A Nevada Appeal article from the time indicated he was placed under investigation and “on administrative leave in a move association officials described as a vendetta.”
The article indicated Handte “was told the Public Safety Department headed by Dick Kirkland was beginning an internal affairs investigation into his conduct. His badge, gun and patrol car were taken from him on Christmas Eve.”
The matter allegedly related to disclosing information about other troopers being looked into and other matters.
The animosity between Handte and Kirkland dated further back to when according to the Nevada Appeal “the association complained to the attorney general and governor about the director's abrasive management style.”
Kirkland, previously the Reno PD chief of police, retired from the Public Safety director job in 2003, which the Appeal called a “criticism-filled assignment” in its headline.
In 2003, the Appeal also reported on Handte and three former Nevada Highway Patrol troopers filing “a federal court suit charging the highway patrol, governor's office and former Public Safety Director Dick Kirkland harassed them and violated their civil rights.”
The action alleged Kirkland had a "hit list" including Handte he wanted to force out of the highway patrol.
Officials in the Washoe County District Attorney’s office have denied there is any retaliation going on in the current case.
“It’s a very broad allegation and I can only speak for my office and, frankly, that's ridiculous,” Chief Investigator Michelle Bays is quoted as saying in a detailed 2022 Union Square Times website article by Juliette Fairley, who has looked into this story several times.

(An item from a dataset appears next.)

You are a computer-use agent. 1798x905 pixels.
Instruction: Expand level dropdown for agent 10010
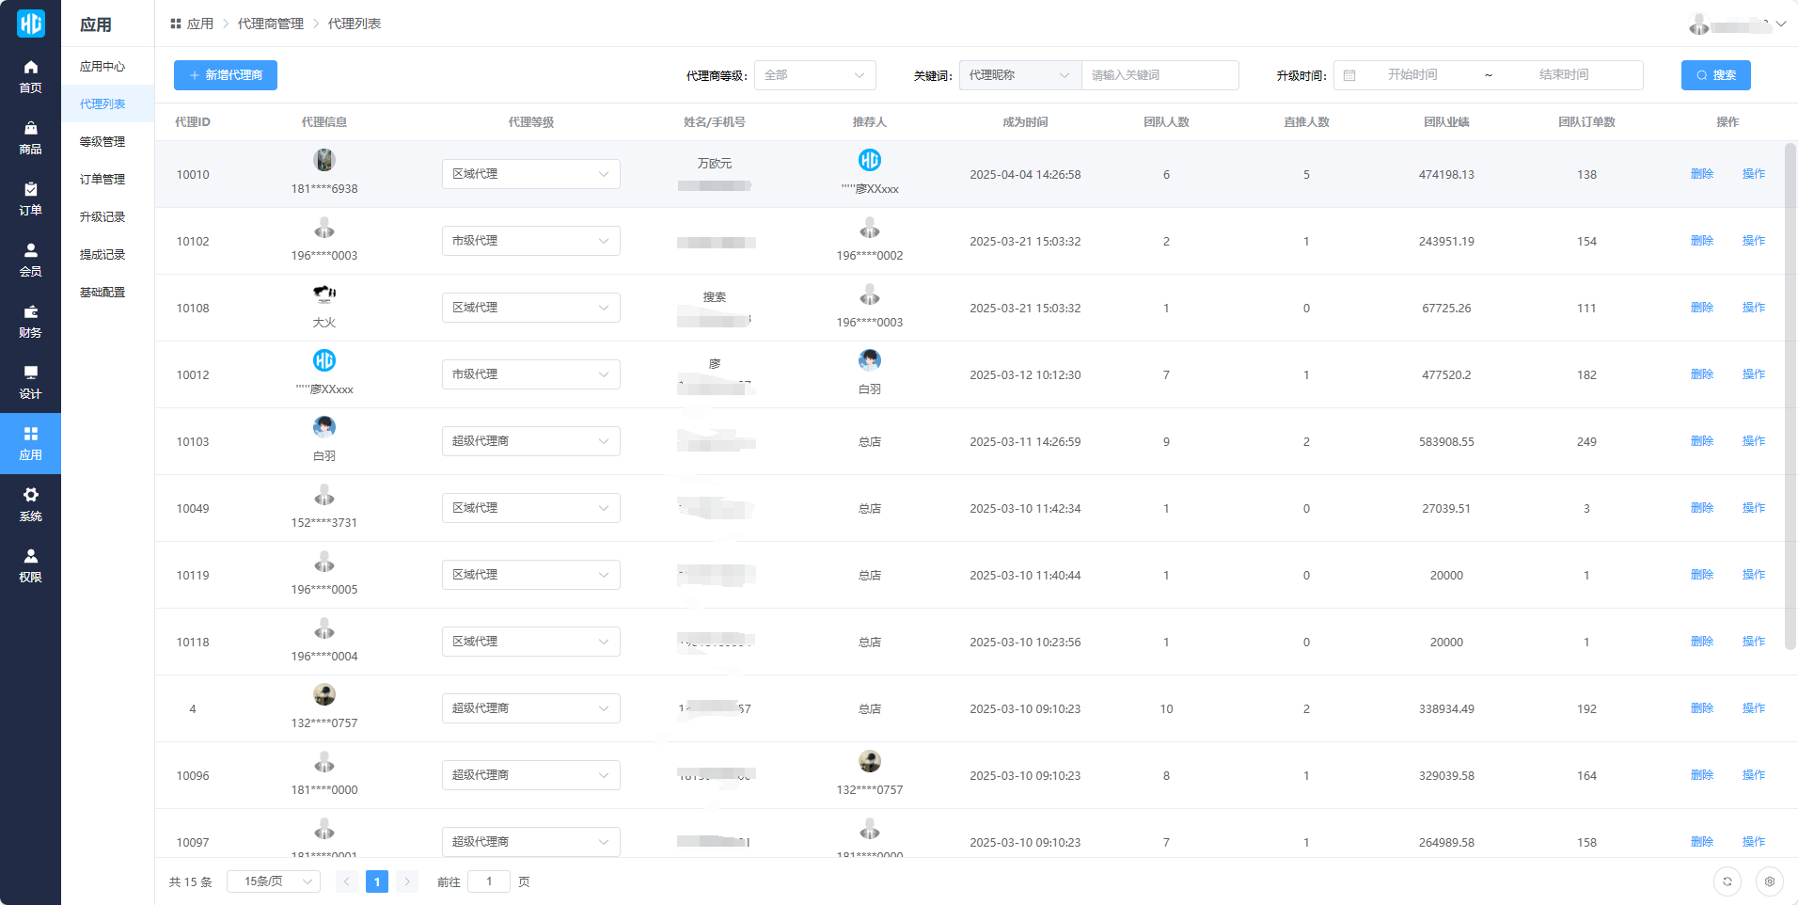pyautogui.click(x=530, y=174)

“Our prosecutor was concerned about the tone of those postings and identifying certain people, claiming there was a big conspiracy, that this case and these charges were rooted in just very outlandish claims of either persecution or conspiracy and the times that we're in, unfortunately, there are people out there that have agendas or make threats against either public officials or government. We need to deal with that sometimes in our profession and that was a concern for us. So, our prosecutor made an argument related to that,” Bays is quoted as saying in the q and a portion of that article.